Task. Look through the data below and report how many lines include "containing". Only the number should be given.

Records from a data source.
--------------------------------------------------

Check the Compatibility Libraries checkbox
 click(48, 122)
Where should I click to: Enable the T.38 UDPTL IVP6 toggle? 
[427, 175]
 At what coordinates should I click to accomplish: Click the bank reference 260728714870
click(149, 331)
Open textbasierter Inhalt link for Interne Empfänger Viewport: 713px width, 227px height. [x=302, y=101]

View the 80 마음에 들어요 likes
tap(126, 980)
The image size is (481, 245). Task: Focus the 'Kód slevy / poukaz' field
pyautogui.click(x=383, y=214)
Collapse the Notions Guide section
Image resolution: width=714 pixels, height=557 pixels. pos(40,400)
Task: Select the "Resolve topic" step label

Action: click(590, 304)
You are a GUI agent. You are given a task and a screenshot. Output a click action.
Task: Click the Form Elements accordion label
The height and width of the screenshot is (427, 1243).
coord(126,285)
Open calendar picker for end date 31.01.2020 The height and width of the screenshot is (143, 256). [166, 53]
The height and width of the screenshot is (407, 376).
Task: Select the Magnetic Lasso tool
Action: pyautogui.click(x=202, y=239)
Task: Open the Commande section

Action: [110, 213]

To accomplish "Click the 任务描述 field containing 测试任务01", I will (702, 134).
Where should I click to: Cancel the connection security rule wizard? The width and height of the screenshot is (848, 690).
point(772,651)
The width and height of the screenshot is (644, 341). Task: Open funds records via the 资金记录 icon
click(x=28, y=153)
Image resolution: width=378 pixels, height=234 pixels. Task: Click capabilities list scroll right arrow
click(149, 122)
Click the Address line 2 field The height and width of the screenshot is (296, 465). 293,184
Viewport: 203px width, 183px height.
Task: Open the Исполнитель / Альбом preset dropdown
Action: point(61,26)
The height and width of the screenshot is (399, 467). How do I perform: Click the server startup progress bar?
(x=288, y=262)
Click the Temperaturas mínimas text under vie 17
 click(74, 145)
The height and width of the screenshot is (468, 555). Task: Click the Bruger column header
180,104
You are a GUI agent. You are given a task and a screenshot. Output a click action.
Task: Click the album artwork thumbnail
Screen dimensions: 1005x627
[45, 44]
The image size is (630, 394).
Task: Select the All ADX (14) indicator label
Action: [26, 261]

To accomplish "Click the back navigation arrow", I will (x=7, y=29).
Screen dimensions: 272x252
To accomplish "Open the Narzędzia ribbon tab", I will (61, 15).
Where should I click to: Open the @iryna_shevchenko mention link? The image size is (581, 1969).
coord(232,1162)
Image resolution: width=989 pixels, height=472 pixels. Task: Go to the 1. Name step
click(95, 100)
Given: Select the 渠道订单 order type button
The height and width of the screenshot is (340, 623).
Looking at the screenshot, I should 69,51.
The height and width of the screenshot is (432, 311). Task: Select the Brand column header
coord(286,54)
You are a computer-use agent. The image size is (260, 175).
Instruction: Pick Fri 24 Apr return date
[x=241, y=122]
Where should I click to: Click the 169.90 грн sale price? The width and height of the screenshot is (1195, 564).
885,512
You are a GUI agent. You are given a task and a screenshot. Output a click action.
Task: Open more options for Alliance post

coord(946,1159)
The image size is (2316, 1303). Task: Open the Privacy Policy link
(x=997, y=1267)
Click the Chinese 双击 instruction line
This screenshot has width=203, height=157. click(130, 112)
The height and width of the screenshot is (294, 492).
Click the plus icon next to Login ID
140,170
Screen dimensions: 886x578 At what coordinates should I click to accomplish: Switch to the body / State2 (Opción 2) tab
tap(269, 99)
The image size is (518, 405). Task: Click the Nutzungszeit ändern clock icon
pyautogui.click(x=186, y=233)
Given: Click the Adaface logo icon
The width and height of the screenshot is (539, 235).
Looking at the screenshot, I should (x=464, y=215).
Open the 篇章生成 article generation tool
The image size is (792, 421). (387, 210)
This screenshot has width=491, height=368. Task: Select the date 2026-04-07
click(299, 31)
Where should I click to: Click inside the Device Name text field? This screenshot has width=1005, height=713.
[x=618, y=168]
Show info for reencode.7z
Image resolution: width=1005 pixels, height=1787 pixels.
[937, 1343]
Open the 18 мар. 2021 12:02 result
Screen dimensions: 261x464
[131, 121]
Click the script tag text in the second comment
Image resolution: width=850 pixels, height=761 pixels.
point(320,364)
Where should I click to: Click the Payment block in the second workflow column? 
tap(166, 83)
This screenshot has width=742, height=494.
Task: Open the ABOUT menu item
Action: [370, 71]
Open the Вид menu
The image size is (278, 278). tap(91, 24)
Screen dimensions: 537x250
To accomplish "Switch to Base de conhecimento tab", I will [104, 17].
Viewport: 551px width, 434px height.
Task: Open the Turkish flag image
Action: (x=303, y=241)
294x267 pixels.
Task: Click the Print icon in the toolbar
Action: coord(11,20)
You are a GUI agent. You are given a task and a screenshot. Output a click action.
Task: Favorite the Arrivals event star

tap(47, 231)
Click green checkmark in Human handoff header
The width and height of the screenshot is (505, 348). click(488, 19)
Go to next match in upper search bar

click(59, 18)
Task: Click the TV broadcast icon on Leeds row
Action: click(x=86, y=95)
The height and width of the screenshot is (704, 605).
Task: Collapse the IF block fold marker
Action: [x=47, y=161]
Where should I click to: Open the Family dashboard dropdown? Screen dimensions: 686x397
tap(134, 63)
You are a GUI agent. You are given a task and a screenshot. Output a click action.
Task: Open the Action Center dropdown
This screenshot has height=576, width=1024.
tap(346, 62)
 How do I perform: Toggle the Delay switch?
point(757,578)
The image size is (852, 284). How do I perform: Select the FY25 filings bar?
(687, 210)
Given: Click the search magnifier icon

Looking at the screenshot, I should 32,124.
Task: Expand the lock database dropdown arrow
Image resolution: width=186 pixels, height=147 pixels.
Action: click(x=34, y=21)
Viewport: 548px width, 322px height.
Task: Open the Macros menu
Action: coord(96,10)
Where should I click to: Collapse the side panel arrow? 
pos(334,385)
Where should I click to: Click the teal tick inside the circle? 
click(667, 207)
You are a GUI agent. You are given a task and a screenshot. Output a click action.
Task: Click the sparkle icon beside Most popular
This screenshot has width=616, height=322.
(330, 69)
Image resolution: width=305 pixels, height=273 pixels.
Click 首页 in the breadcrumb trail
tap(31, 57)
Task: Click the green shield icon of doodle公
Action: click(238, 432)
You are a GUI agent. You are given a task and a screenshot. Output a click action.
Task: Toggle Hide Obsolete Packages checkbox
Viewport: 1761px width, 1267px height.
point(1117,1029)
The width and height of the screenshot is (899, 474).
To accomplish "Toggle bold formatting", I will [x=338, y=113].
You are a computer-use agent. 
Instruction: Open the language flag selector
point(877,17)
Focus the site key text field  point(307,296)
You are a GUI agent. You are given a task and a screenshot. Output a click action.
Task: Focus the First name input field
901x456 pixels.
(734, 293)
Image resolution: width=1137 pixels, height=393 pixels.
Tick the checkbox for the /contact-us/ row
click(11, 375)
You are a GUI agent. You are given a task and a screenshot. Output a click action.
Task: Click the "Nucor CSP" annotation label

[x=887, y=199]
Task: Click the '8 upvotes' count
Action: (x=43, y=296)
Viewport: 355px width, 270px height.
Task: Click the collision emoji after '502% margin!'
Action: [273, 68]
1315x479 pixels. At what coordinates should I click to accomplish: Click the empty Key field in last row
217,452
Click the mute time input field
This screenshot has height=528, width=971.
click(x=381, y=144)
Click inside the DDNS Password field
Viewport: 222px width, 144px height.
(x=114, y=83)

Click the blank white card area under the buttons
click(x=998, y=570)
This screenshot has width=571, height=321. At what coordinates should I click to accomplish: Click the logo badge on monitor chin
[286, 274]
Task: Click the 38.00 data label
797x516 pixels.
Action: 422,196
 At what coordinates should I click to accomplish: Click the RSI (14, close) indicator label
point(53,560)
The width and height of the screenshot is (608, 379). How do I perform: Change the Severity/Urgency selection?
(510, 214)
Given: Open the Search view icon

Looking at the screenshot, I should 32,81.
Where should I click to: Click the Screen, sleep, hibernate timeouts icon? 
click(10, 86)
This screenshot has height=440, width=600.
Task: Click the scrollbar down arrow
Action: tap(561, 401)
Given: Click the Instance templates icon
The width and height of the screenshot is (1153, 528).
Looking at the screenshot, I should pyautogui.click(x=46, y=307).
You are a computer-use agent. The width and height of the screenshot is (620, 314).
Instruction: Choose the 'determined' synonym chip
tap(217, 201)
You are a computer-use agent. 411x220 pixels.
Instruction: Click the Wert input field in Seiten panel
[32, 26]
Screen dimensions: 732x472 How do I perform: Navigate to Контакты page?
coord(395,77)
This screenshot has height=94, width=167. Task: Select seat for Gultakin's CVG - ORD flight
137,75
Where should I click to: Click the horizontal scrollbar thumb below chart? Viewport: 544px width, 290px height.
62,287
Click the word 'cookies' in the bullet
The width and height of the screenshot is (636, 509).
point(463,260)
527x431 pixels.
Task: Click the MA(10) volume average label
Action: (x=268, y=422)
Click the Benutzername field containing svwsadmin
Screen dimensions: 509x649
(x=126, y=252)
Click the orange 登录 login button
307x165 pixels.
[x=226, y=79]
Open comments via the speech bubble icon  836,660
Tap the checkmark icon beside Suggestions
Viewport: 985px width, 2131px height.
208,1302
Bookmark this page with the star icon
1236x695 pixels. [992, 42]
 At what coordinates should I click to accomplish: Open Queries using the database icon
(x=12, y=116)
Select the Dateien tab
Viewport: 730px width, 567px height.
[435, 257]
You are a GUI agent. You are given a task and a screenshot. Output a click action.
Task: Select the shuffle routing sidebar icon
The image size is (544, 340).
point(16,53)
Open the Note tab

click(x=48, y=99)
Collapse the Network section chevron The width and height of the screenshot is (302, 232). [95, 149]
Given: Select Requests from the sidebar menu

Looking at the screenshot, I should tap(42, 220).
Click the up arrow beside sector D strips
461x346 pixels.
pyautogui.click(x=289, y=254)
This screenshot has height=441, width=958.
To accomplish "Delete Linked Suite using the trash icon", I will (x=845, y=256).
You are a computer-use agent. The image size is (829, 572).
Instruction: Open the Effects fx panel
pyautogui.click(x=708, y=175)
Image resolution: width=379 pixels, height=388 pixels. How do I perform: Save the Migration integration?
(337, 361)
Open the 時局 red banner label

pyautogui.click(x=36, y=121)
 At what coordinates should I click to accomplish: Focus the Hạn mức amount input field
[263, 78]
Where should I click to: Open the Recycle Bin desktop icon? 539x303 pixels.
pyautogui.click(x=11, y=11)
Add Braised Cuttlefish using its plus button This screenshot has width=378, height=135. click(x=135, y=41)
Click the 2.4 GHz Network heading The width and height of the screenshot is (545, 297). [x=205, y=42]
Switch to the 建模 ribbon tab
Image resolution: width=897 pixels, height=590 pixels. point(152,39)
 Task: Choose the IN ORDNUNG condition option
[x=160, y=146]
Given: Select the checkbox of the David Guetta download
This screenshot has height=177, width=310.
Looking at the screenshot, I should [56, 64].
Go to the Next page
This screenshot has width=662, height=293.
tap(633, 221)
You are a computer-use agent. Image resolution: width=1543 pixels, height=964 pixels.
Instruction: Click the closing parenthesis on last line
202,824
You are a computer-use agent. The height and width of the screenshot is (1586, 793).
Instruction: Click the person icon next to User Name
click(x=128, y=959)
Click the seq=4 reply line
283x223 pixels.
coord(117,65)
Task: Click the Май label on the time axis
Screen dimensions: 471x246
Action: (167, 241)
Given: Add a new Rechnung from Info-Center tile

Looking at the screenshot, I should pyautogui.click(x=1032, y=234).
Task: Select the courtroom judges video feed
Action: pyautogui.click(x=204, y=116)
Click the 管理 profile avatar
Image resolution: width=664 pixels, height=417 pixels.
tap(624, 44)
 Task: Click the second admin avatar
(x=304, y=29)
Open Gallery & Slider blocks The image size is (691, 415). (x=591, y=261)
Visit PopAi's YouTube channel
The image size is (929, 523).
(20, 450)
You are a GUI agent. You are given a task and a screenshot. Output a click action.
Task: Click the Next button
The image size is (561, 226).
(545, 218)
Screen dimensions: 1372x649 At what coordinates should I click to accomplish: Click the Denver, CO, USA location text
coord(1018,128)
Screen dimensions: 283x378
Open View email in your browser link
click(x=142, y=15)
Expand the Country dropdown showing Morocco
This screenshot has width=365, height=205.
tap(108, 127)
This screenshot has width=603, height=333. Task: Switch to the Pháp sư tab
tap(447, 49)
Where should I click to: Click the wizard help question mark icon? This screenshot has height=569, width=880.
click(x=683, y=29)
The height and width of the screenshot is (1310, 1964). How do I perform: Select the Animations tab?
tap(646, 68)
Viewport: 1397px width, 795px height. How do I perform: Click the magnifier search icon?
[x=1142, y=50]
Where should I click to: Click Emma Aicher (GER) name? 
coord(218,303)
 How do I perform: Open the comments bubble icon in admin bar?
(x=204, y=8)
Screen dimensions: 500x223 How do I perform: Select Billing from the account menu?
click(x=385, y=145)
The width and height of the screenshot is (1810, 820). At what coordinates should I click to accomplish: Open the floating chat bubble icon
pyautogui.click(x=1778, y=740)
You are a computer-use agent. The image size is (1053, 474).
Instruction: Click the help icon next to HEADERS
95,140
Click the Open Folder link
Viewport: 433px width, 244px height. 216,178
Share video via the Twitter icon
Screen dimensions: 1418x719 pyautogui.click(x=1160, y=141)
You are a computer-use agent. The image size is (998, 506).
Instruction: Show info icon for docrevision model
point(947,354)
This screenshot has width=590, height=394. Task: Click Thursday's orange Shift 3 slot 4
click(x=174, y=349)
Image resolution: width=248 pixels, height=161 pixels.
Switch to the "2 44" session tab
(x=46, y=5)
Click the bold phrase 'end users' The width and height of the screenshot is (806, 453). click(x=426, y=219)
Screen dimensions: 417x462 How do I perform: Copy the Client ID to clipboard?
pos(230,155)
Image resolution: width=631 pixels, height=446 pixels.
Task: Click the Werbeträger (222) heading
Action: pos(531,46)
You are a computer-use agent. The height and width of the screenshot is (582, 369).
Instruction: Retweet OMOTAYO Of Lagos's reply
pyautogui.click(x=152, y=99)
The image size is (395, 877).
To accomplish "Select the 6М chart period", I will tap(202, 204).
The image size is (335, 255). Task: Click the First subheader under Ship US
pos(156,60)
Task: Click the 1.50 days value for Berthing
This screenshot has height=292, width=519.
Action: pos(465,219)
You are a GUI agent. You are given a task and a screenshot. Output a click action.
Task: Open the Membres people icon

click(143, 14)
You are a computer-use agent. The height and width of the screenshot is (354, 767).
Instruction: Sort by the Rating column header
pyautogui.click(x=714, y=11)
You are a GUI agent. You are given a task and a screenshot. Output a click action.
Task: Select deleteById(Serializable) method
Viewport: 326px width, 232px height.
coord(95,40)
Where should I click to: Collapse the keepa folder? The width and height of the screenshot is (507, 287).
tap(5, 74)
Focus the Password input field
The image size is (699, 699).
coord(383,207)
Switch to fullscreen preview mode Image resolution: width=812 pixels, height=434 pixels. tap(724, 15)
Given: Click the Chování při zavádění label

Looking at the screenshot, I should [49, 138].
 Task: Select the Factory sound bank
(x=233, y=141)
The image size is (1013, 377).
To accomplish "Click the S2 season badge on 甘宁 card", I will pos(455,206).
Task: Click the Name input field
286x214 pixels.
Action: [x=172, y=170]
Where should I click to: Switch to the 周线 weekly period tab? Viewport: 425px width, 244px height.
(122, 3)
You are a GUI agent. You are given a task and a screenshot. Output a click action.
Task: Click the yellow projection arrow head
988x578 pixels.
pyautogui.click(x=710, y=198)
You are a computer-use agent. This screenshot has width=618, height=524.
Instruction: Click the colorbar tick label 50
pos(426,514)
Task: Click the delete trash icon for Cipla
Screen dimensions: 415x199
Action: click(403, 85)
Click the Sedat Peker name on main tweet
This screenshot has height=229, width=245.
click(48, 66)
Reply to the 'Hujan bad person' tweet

--------------------------------------------------

Reply. 2